REMANSOS DE ARANJUEZ

En muchas de mis escapadas a Madrid, suelo incluir entre las visitas a sus alrededores el beneficio de una mañana, casi siempre radiante, en Aranjuez. Tras descender del cercanías y completar mi desayuno en la cantina de la estación, encaro esperanzado la recta carretera jalonada de árboles frondosos que, en su día, debieron amenizar los ocios de doña Isabel II y su progenie.

Al fondo de la larga alameda se alcanzan a ver las magnificas trazas del palacio real. De los sitios reales que conozco, es el de Aranjuez el que más me complace. Sin minusvalorar la magnificencia del Escorial, el complejo sofisticado y barroco de la Granja (debe constituir un espectáculo único contemplar sus jardines en el pleno rendimiento de sus fuentes) y la serena majestad del palacio de Oriente, corresponde sin duda al de Aranjuez ganarse la más íntima admiración del visitante. El cromatismo de su fachada, blanco y rojo siena, le da al conjunto cierta prodiga calidez, eludiendo esos rasgos severos que suelen adoptar las edificaciones regias. Se impone su familiaridad de villa, en contraposición a la rígida etiqueta de los palacios cortesanos. En el área de su patio de armas, de proporciones no tan ambiciosas como las del palacio de Oriente, se aprecian más plenamente estas consideraciones, que ornan el edificio con cierta aureola de brillantez romántica, acentuada por el hecho de haber sido escogido como residencia real de primavera.

Considero su interior como el más sugestivo de todos los palacios hispanos, en el que destaca la elegancia de muchas de sus salas deliciosamente decoradas, a las que aportan originalidad la de fumar, morisca, cuya filigrana remite al palacio granadino de la Alhambra, y el salón chino, diseñado por Gricei, con sus asombrosas aplicaciones de la porcelana, junto a otras no menos atrayentes estancias que confieren al conjunto un esplendor inimitable. Cada rincón del palacio, cada detalle, si exceptuamos los algo abigarrados aposentos de doña Isabel II, ofrecen el comedimiento del buen gusto.

Filas guardadas.
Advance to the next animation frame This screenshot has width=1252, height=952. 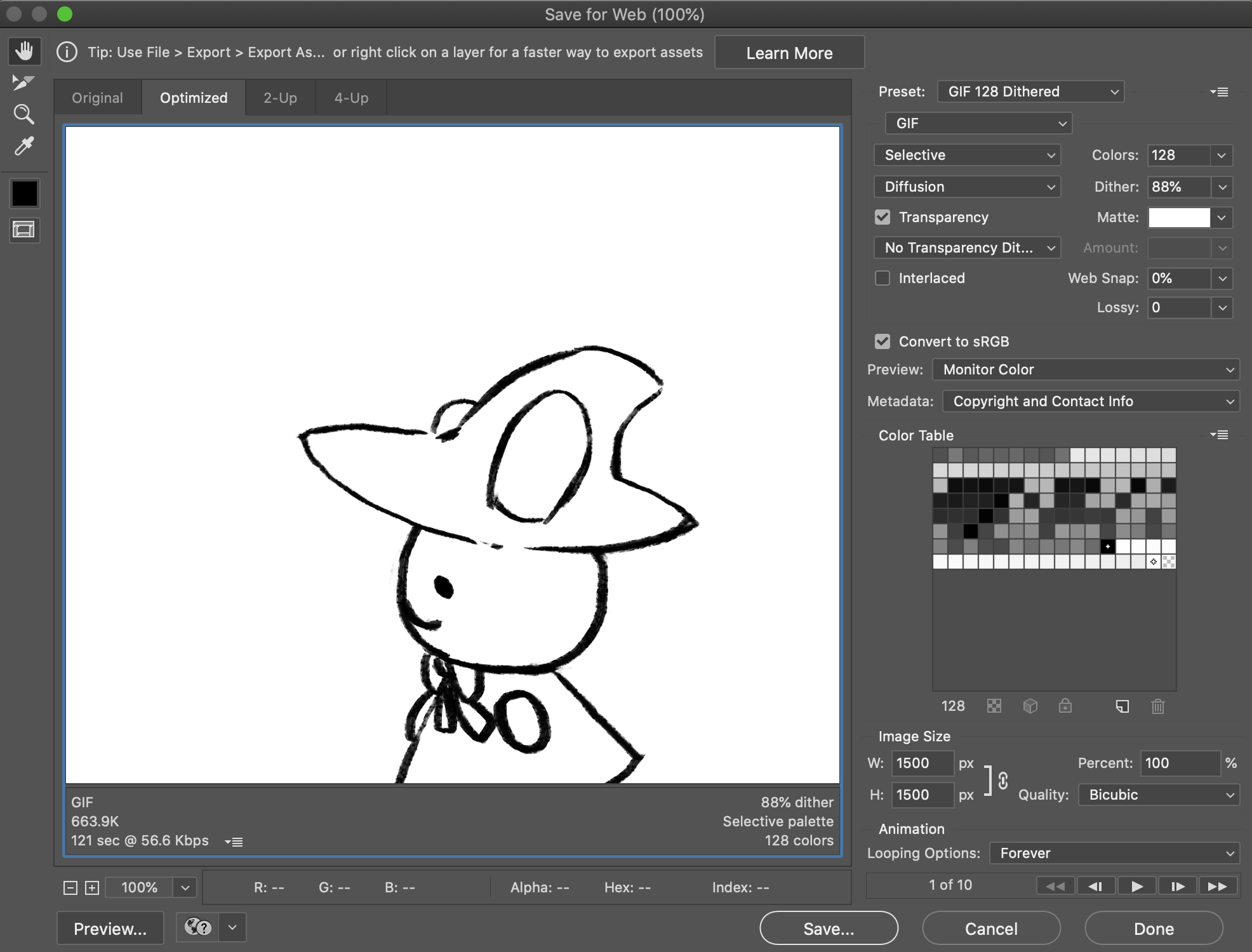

--

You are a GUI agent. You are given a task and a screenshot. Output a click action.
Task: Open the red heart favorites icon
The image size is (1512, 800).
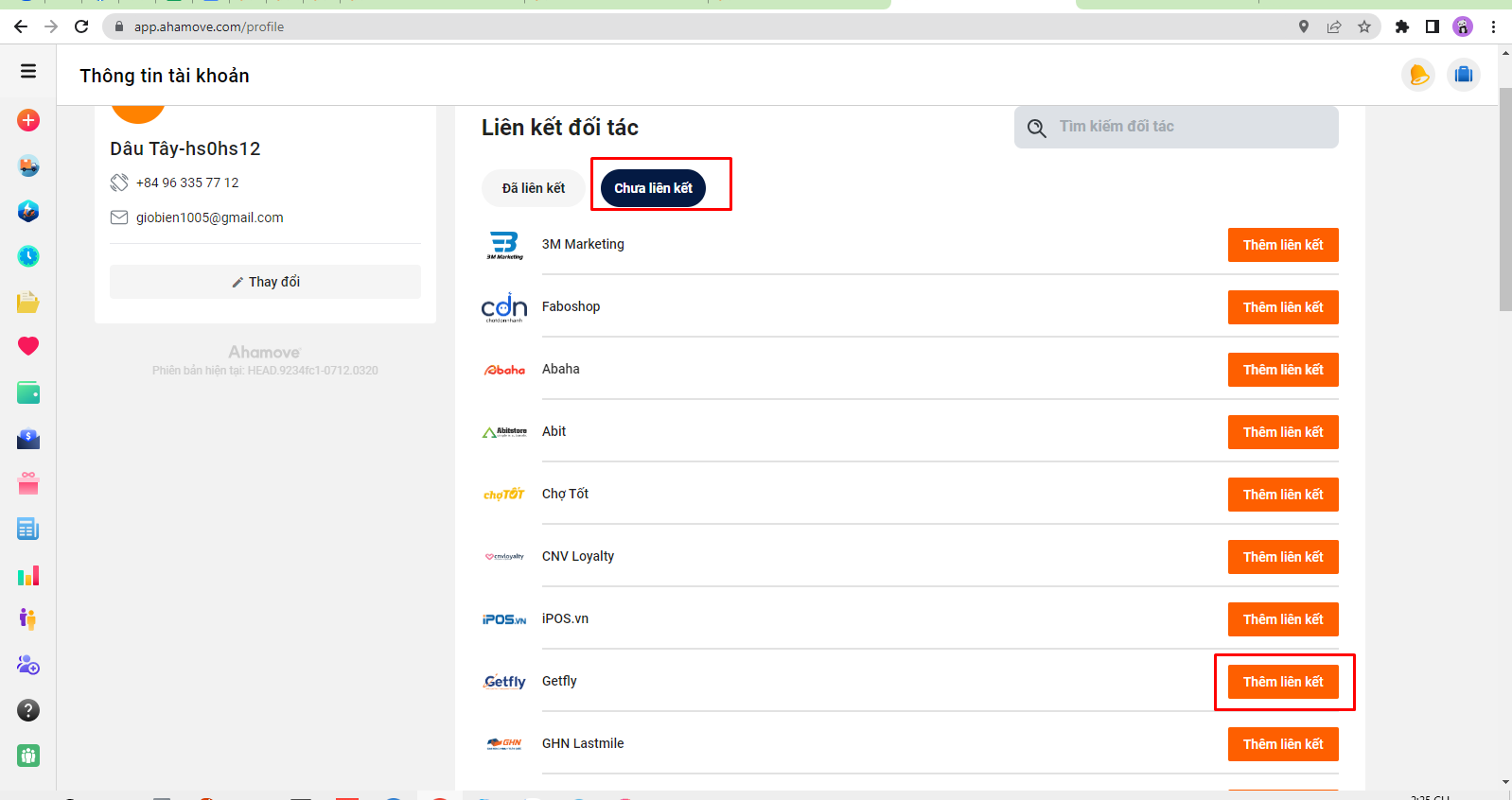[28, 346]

Tarea breve.
Responde estas preguntas sobre el texto de Aranjuez:
(a) ¿Dónde termina quien narra su desayuno?
(b) ¿Qué colores tiene la fachada del palacio?
(c) ¿Quién diseñó el salón chino?
El listado no interviene en nada de esto.

Resultado de la tarea.
(a) En la cantina de la estación.
(b) Blanco y rojo siena.
(c) Gricei.